The Quest For Artificial Intelligence
Artificial intelligence (AI) may lack an agreed-upon definition, but someone writing about its history must have some kind of definition in mind. Artificial intelligence is an activity devoted to making machines intelligent, and intelligence is that quality that enables an entity to function appropriately and with foresight in its environment. According to that definition, lots of things – humans, animals, and some machines – are intelligent. Machines, such as ‘smart cameras,’ and many animals are at the primitive end of the extended continuum along which entities with various degrees of intelligence are arrayed.
At the other end are humans, who are able to reason, achieve goals, understand and generate language, perceive and respond to sensory inputs, prove mathematical theorems, play challenging games, synthesize and summarize information, create art and music, and even write histories. Because ‘functioning appropriately and with foresight’ requires so many different capabilities, depending on the environment, we actually have several continua of intelligences with no particularly sharp discontinuities in any of them. For these reasons, I take a rather generous view of what constitutes AI. That means that my history of the subject will, at times, include some control engineering, some electrical engineering, some statistics, some linguistics, some logic, and some computer science.
If AI is about endowing machines with intelligence, what counts as a machine?
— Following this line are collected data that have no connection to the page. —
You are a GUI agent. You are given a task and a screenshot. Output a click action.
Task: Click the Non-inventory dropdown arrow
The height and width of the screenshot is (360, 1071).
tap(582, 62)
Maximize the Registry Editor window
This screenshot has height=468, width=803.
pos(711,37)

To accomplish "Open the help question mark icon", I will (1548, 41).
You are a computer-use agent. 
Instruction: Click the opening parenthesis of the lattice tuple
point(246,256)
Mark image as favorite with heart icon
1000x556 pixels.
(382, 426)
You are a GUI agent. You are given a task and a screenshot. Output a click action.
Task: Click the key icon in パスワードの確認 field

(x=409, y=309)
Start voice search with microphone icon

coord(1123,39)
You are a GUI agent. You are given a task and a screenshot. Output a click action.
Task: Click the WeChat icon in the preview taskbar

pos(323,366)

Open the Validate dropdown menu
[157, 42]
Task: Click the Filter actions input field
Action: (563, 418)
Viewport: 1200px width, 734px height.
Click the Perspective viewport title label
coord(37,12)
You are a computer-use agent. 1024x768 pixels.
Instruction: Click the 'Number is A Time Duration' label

To many people, a machine is a rather stolid thing. The word evokes images of gears grinding, steam hissing, and steel parts clanking. Nowadays, however, the computer has greatly expanded our notion of what a machine can be. A functioning computer system contains both hardware and software, and we frequently think of the software itself as a ‘machine.’ For example, we refer to ‘chess-playing machines’ and ‘machines that learn,’ when we actually mean the programs that are doing those things. The distinction between hardware and software has become somewhat blurred because most modern computers have some of their programs built right into their hardware circuitry.